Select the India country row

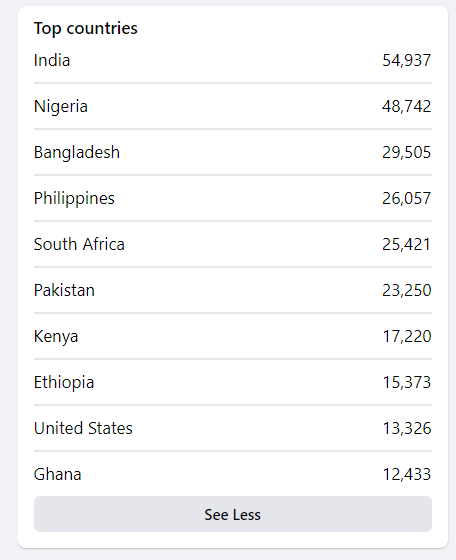pyautogui.click(x=233, y=60)
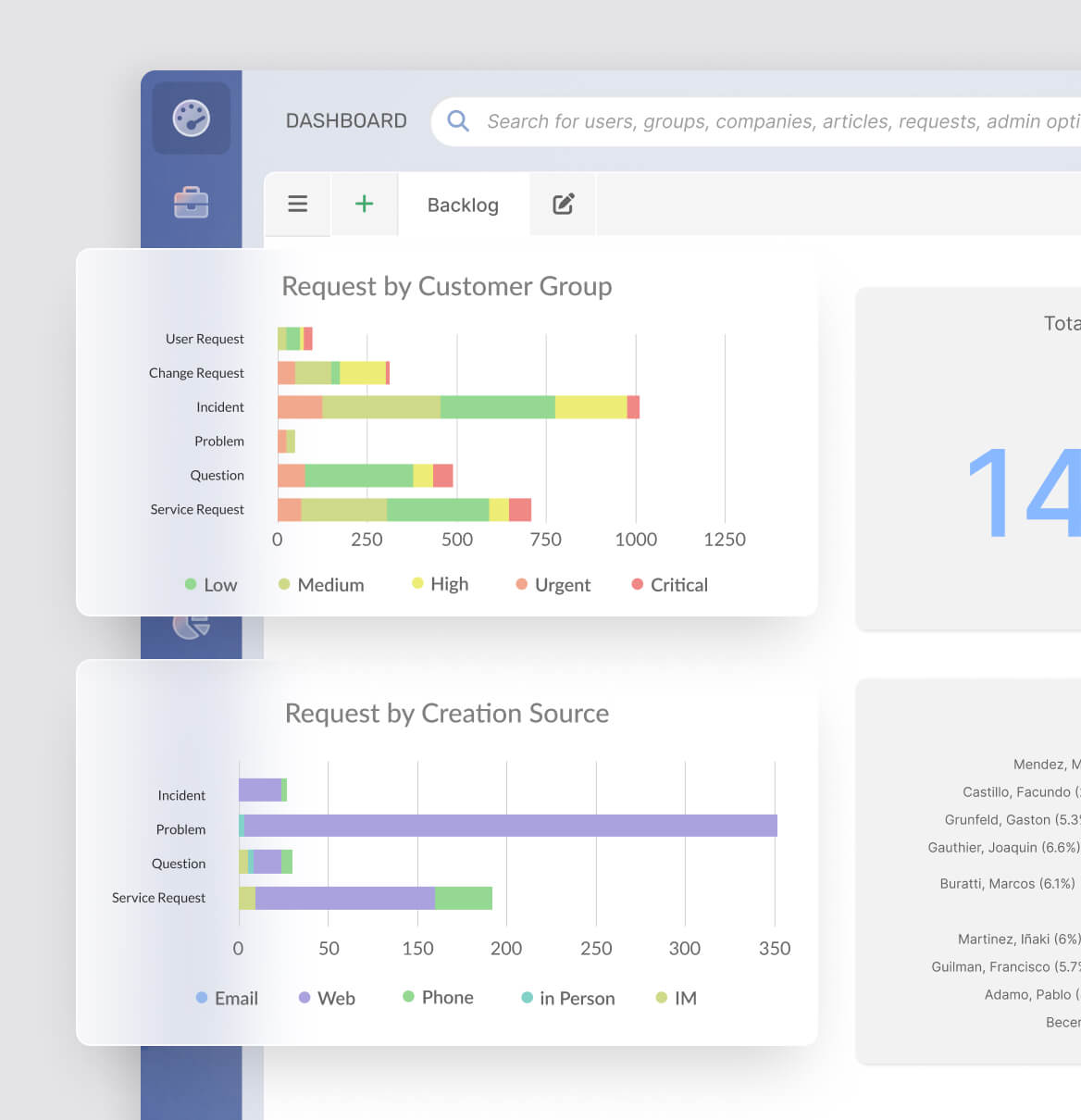Screen dimensions: 1081x1120
Task: Toggle the Critical priority legend item
Action: coord(669,585)
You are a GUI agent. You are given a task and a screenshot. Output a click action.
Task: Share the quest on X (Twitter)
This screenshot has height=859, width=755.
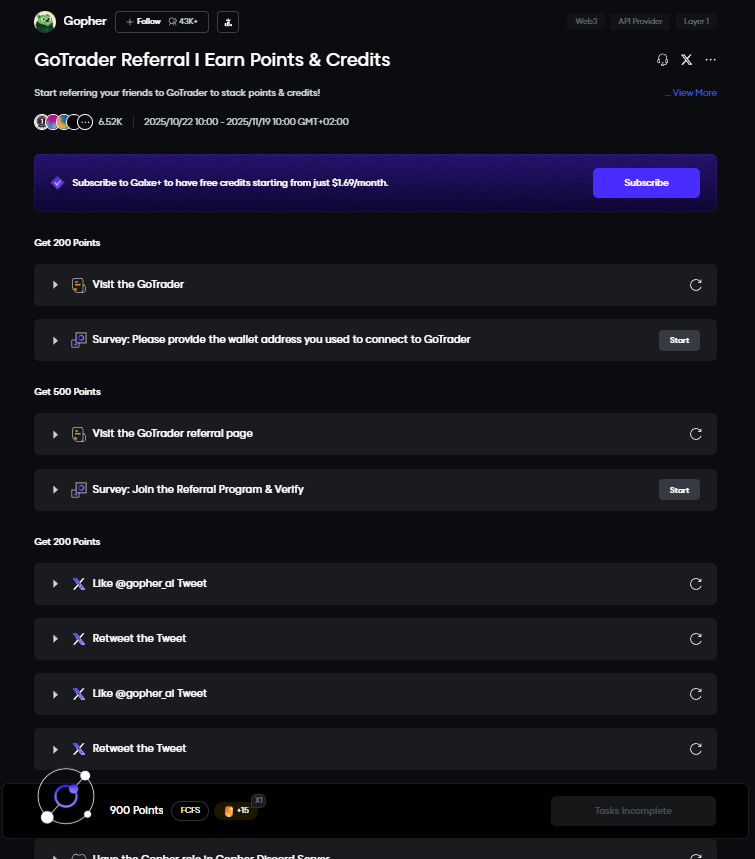pyautogui.click(x=686, y=60)
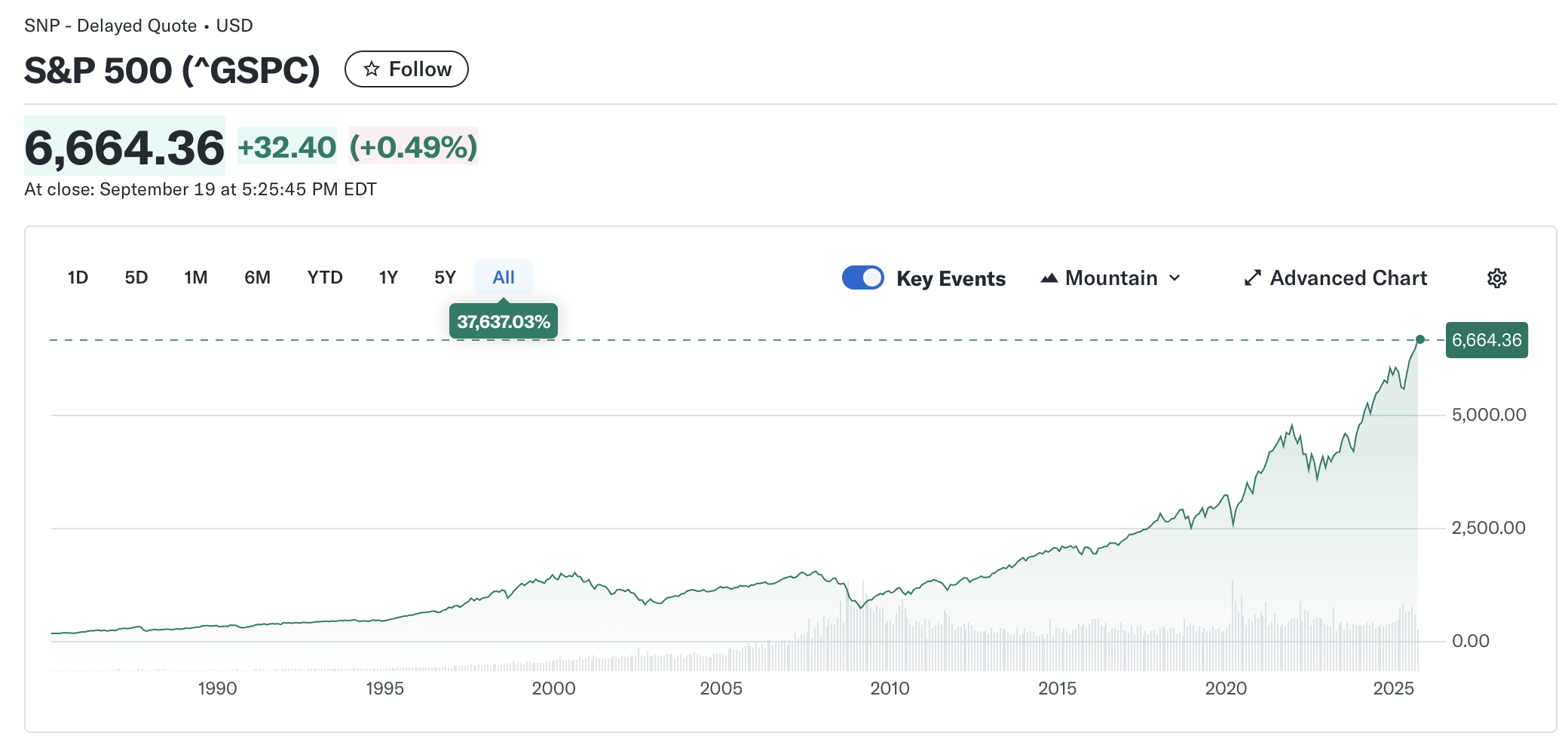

* Goal of the exercise
Copy the entries above faithfully and omit every image.

* Exercise answer
Select the India country row

pyautogui.click(x=233, y=60)
Screen dimensions: 1081x1120
Task: Toggle the Critical priority legend item
Action: coord(669,585)
You are a GUI agent. You are given a task and a screenshot. Output a click action.
Task: Share the quest on X (Twitter)
This screenshot has height=859, width=755.
pyautogui.click(x=686, y=60)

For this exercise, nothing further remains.